Police Ombudsman identifies ‘collusive behaviours’ in RUC handling of UDA/UFF attacks
The Police Ombudsman for Northern Ireland has identified “collusive behaviours” in the RUC’s handling of a number of paramilitary attacks by the UDA/UFF between 1989 and 1993.
The attacks included 19 murders and multiple attempted murders, including the murder of Sinn Féin councillor Eddie Fullerton in Co Donegal in May 1991.
Marie Anderson, the police ombudsman, said her investigation found no evidence that the RUC had any prior knowledge of the attacks.
She stated that an initial failure by the RUC to ensure that it had adequate intelligence about the activities of the North West UDA/UFF led to an inability “to effectively counteract the threat posed by them which began to emerge in 1989”.
After investigating police actions in relation to these attacks, Mrs Anderson said her enquiries had identified a number of significant concerns and said she was of the view that the families concerns about collusive behaviours were legitimate and justified.

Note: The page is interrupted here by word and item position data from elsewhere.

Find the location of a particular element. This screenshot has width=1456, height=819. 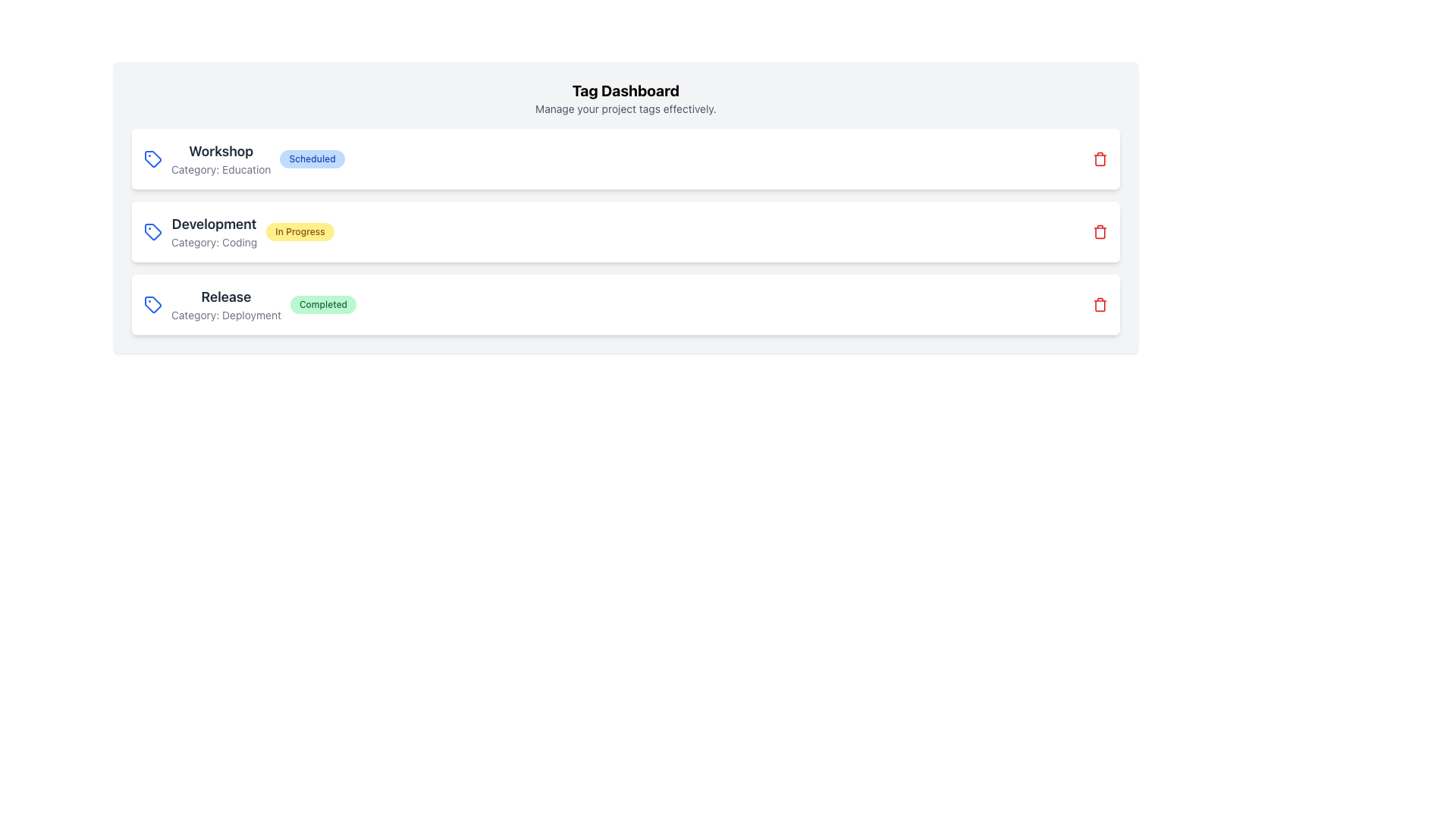

the first card-like display element in the vertically stacked list, which shows the title, category, and status of a categorized item is located at coordinates (244, 158).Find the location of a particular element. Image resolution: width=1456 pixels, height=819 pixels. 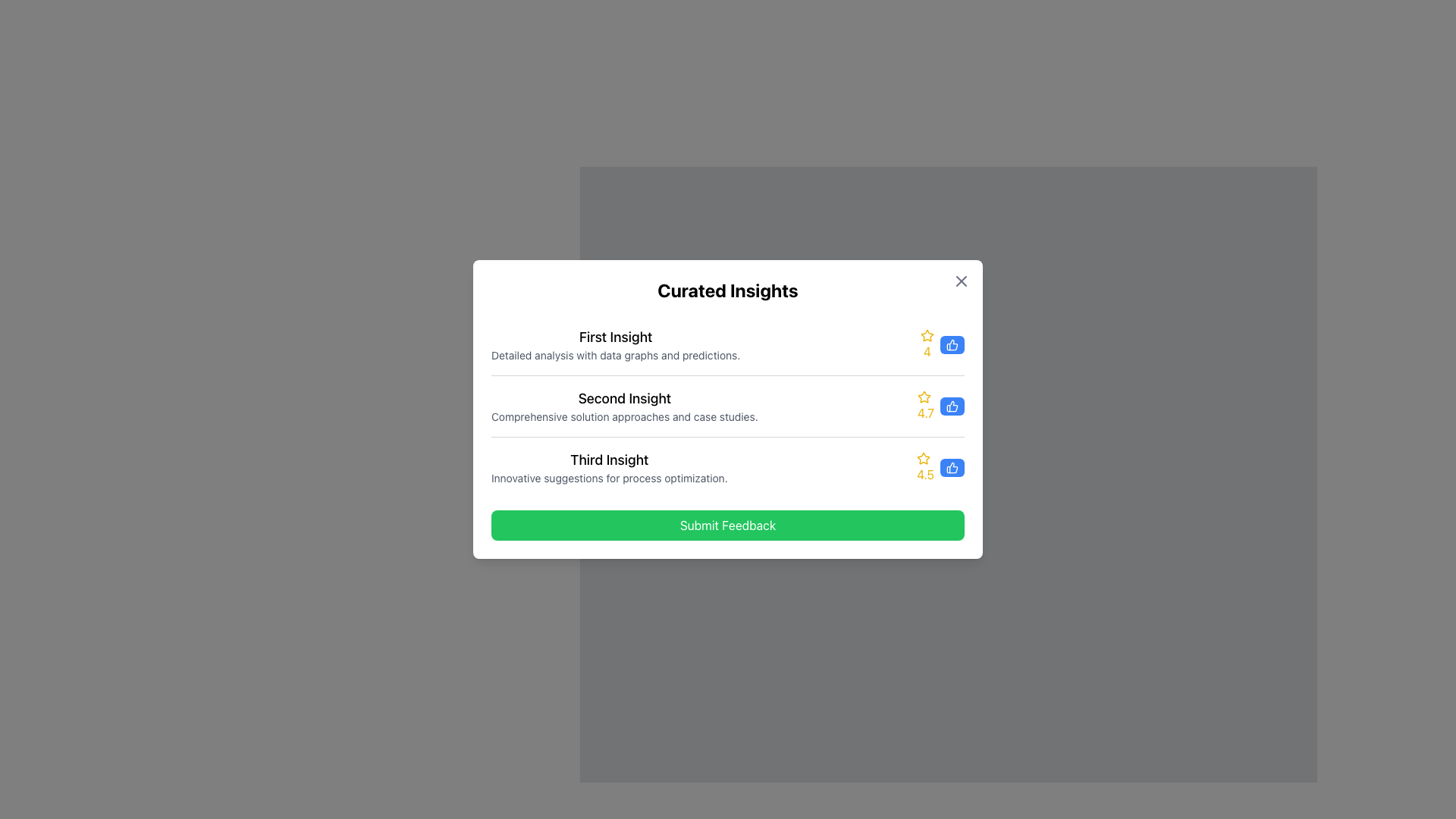

the stylized star icon with a golden outline located next to the '4.5' rating text in the 'Third Insight' list item is located at coordinates (923, 457).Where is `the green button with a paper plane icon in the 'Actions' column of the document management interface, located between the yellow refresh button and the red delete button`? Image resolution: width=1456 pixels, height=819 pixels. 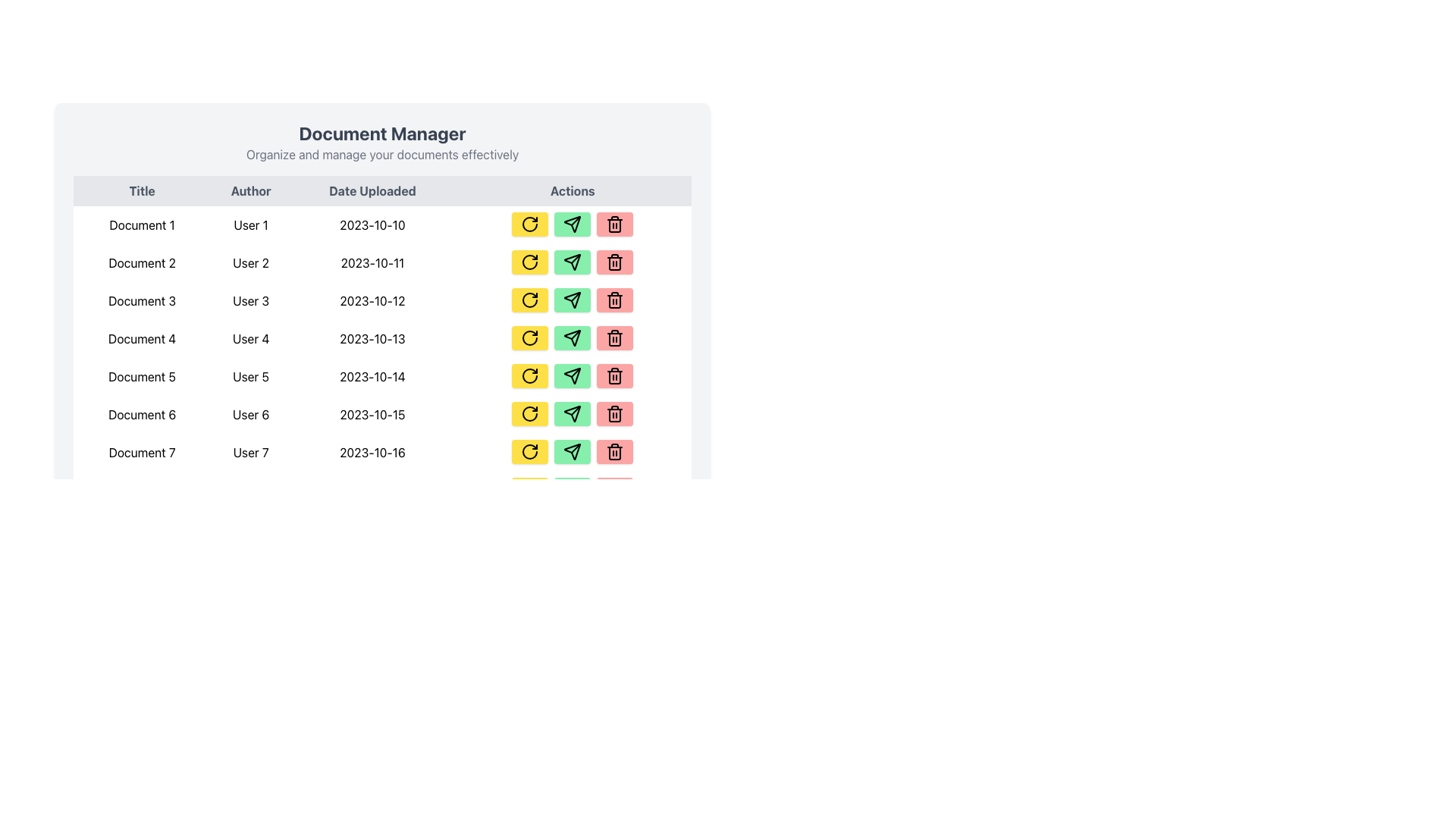 the green button with a paper plane icon in the 'Actions' column of the document management interface, located between the yellow refresh button and the red delete button is located at coordinates (572, 414).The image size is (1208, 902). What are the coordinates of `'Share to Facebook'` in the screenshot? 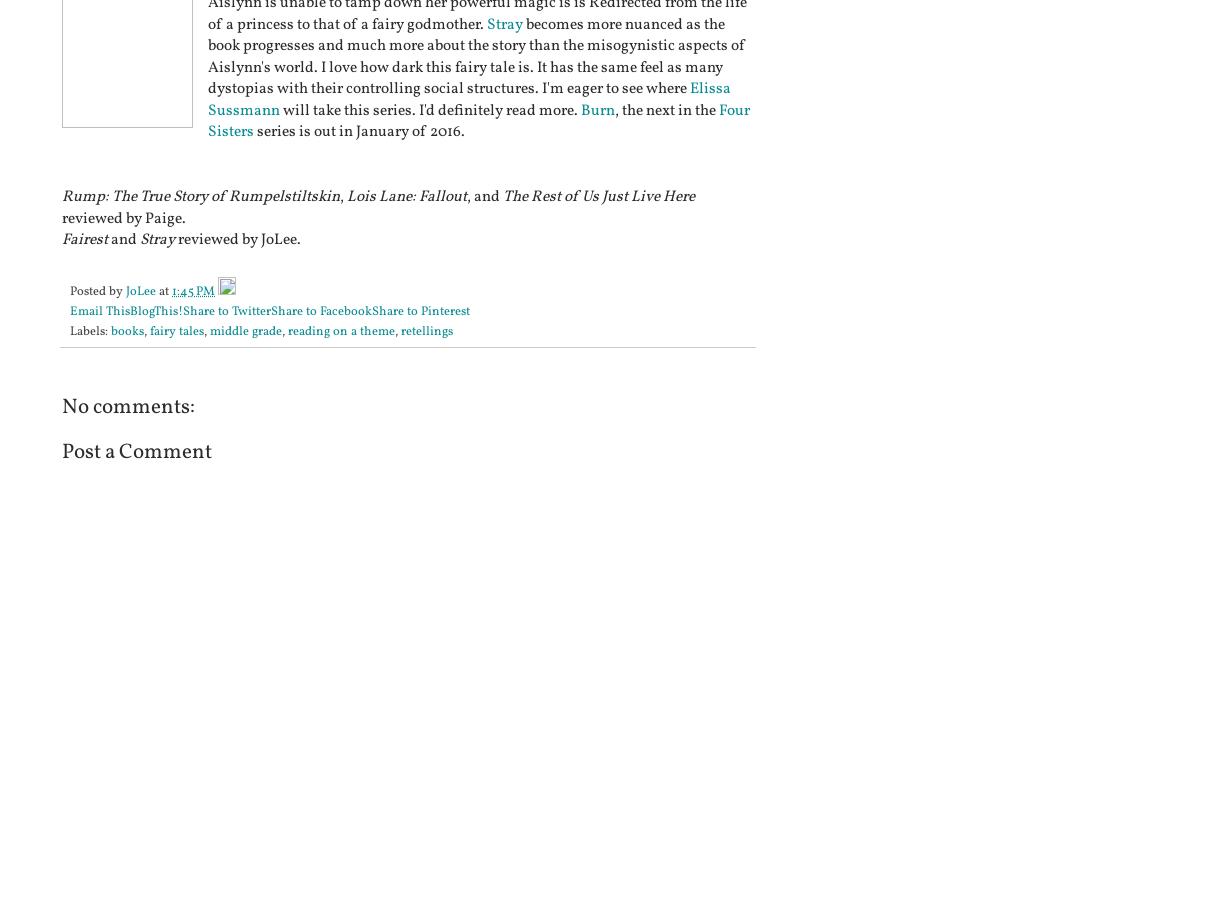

Intelligence and surveillance failings led to the arming of the North West UDA/UFF with military assault rifles, she said, and records relating to RUC informants who were suspected of having been involved in serious criminality including murder were deliberately destroyed.
The RUC also failed to warn a number of individuals of threats to their lives; failed to adequately address UDR officers passing information to loyalist paramilitaries; failed to disseminate all relevant intelligence to police officers investigating a number of attacks; and failed in the use and handling of informants suspected of being involved in serious criminality including murder.
However, Mrs Anderson also said that, generally, police investigations into the attacks were “prompt and thorough” resulting in a number of convictions of those responsible for the attacks.
Belfast-based KRW LAW LLP said the families it repesents “consider that this report provides yet more irrefutable evidence of the State’s overarching policy of collusion, to murder its own citizens”.
Partner Niall Murphy said: “This report proves that collusion was not a case of a few bad apples, confined to a geographic area. We now know from this and other reports, that collusion was systemic, in south Down, south Belfast, south and north Derry and mid Ulster. Different police districts at different times with different informers and killers. However, the blueprint remained the same, a blueprint now crystallised and evidenced in this report.”